Mr Reihana filed an application for leave to appeal from the High Court to the Court of Appeal. Several extensions of time for filing the case on appeal and to apply for the allocation of a hearing date were granted to him by the registrar. When the registrar declined to grant a further extension, Mr Reihana applied formally for an extension of time from the Court. As noted earlier, that application was declined.
Proposed appeal
In support of the application for leave to appeal, by reference to the factors discussed in this Court’s judgment in Almond v Read,[4] Mr Reihana argues that the Court of Appeal was wrong to not grant an extension. Mr Reihana explains that the delay was justified due to the difficulties caused by absence of access to the internet and cell phone coverage at various points in time, and that, in any event, the delay was not extensive. He argues the Court’s decision was wrong because the Court did not take into account the final extension granted by the registrar. Further, Mr Reihana says that his claim is a significant one.[5] In this respect, Mr Reihana contends that the respondents mandated a medical procedure “without qualified knowledge or the seeking of the same, when there was a raft of research data available to the respondents”. Essentially, he argues that the point he wishes to have litigated is an important one, and thus case management delays are something of a trivial distraction.
Our assessment
[4]Almond v Read [2017] NZSC 80, [2017] 1 NZLR 801 at [38].
[5]See at [38(e)].
Mr Reihana would have this Court review the arguments made and addressed in the Court of Appeal. The Court of Appeal took the view that the delay was significant. The Court referred to the fact that the notice of appeal had been filed on 14 October 2022 and the original deadline under r 43(1) of the Court of Appeal (Civil) Rules 2005 for filing the case on appeal and seeking a hearing date was 7 February 2023. The Court said that time had been extended on three occasions but still nothing had been filed, with the Court of Appeal’s judgment ultimately being issued on 20 October 2023. Further, the Court noted that security for costs was outstanding and there was nothing to indicate any steps had been taken in that respect.

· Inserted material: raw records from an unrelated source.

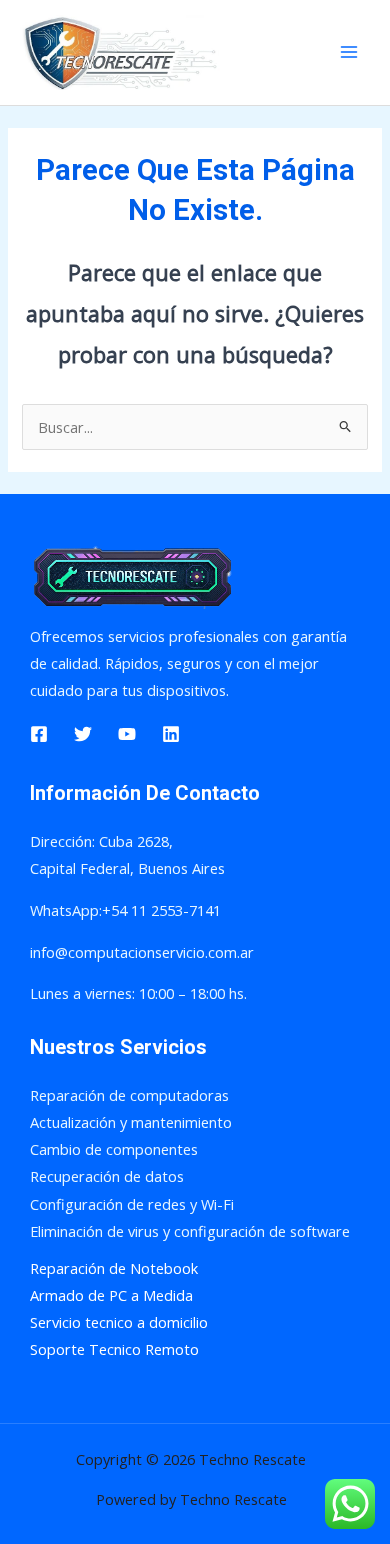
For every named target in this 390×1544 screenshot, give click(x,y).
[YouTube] (127, 734)
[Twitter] (83, 734)
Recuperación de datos (107, 1176)
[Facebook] (39, 734)
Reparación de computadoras (129, 1095)
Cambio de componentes (114, 1149)
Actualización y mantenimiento (131, 1122)
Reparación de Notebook (114, 1268)
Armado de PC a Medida (111, 1295)
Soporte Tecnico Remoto (114, 1349)
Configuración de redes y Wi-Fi (132, 1204)
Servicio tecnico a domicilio (119, 1322)
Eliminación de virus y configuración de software (190, 1231)
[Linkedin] (171, 734)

The Court did not consider that any good reason had been put forward to explain the delay. Despite the extensions granted there was no urgency in the applicant’s response. The Court considered the respondents were entitled to have the matter addressed.

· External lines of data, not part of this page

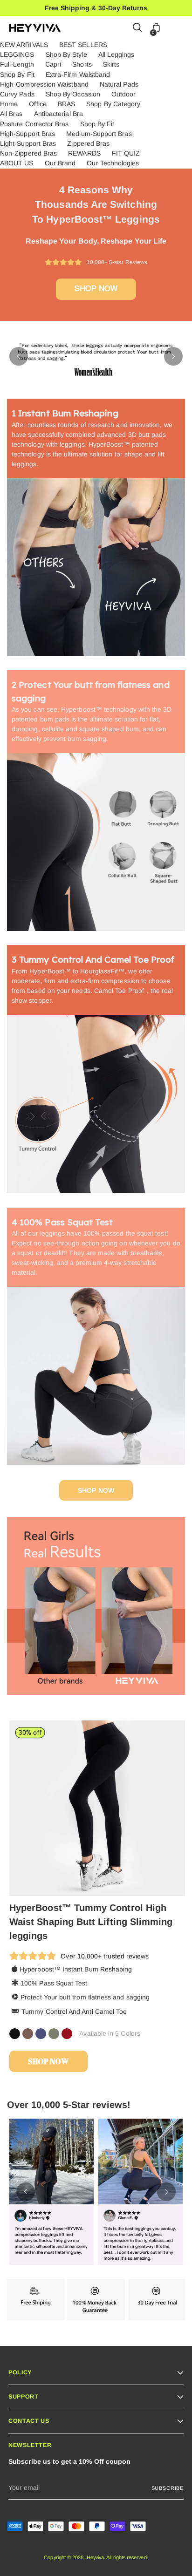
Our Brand (60, 163)
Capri (53, 64)
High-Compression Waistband (44, 84)
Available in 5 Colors (109, 2033)
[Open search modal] (137, 28)
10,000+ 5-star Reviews (114, 262)
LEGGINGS (17, 54)
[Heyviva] (35, 28)
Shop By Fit (17, 74)
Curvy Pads (17, 94)
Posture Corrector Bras (34, 124)
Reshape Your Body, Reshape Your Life (96, 241)
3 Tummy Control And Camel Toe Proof (93, 959)
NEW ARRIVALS (24, 44)
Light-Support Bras (28, 143)
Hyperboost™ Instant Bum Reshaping (76, 1969)
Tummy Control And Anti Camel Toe (74, 2011)
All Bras (11, 113)
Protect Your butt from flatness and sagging (85, 1997)
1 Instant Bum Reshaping (65, 413)
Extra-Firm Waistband (78, 74)
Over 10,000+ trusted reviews (105, 1956)
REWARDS (84, 153)
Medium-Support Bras (98, 133)
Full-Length (17, 64)
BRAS (66, 104)
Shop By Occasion (73, 94)
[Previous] (18, 356)
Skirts (111, 64)
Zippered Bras (88, 143)
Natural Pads (119, 84)
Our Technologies (113, 163)
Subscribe (167, 2488)
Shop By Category (113, 104)
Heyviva (95, 2557)
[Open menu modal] (177, 28)
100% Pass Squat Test (54, 1983)
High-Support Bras (27, 133)
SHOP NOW (96, 289)
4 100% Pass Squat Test (62, 1222)
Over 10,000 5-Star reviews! (68, 2105)
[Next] (173, 356)
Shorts (81, 64)
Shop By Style (66, 54)
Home (9, 104)
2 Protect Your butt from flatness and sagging (91, 691)
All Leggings (116, 54)
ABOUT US (17, 163)
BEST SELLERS (83, 44)
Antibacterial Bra (58, 113)
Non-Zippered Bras (28, 153)
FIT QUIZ (126, 153)
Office (37, 104)
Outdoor (123, 94)
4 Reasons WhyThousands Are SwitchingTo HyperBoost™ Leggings (96, 204)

In addition, the Court noted the issues were essentially moot given that Air New Zealand had since withdrawn the policy and there was no suggestion of a replacement. In various contexts, including consideration of Mr Reihana’s challenge to the imposition of security for costs, both the High Court and Court of Appeal had considered there was no merit in the underlying claim. The Court of Appeal accepted the assessment of the High Court that the proposed appeal was hopeless.
There is no challenge to the applicable principles as set out in Almond v Read. Rather, the proposed appeal would involve a re‑evaluation of the way in which the Court applied those principles to this case. Accordingly, the proposed appeal does not raise any question of general or public importance or of general commercial significance.[6] Nor do we see any appearance of a miscarriage of justice.[7] There is force in the respondents’ submission that there is no good explanation as to why, even when matters could have been dealt with, the appeal was still not advanced. It is also relevant in this context that there has been no payment of security for costs, nor any explanation as to steps taken in relation to that matter.
Result
[6]Senior Courts Act 2016, s 74(2)(a) and (c).
[7]Section 74(2)(b).
The application for leave to appeal is dismissed. The applicant must pay the respondents one set of costs of $2,500.